Once the product requirements are well established and the evidence that will be collected to demonstrate the manufacturing process is consistently capable of meeting these requirements, the validation plan can be created and executed. It isn't necessary to toil over the format of a protocol. In addition to an example in the GHTF document, templates and examples are widely available on the internet. The importance of the protocol is really the thought that was put into the contents. In addition to the previously mentioned elements, there are several other critical portions of the validation. An essential element to any validation is a well understood manufacturing process. There are two reasons for this. First, the validation should not be used as a process development tool. The validation should be a confirmation tool that proves that the process is capable of meeting the product requirements. Second, without a well understood manufacturing process, it would be difficult to establish the critical process parameters that will be challenged in the validation. Another critical element is establishing a process control plan that ensures the manufacturing process is within the scope of what was proven during the validation. Finally, the validation should provide scope around when a re-validation is necessary. This portion should identify what manufacturing process variables that, if changed, would have a significant impact on the process output and consequently, would no longer be consistent with the process proven effective during the validation.

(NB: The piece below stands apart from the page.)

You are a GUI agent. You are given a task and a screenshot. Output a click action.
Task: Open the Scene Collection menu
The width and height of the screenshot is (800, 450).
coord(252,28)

Many of the activities that occur as a result of developing and executing a validation should occur as part of any good practice to developing a manufacturing process. The validation process formalizes these activities into a commonly accepted framework within the medical device industry. The validation is not a substitute for process development but as a confirmation that the process development is complete and ready to move into production. The thought process and methodology that goes into a validation will be directly proportional to the confidence in the manufacturing process once complete. Choosing the wrong sample size or process parameters will not only increase the risk that product will be produced outside of product specifications but will quite likely require process and/or product specification changes at a later date. The cost to implement changes at a later date becomes increasingly expensive and may impact product design validations and/or FDA submittals. A well thought out and executed validation plan is inexpensive insurance against these risks.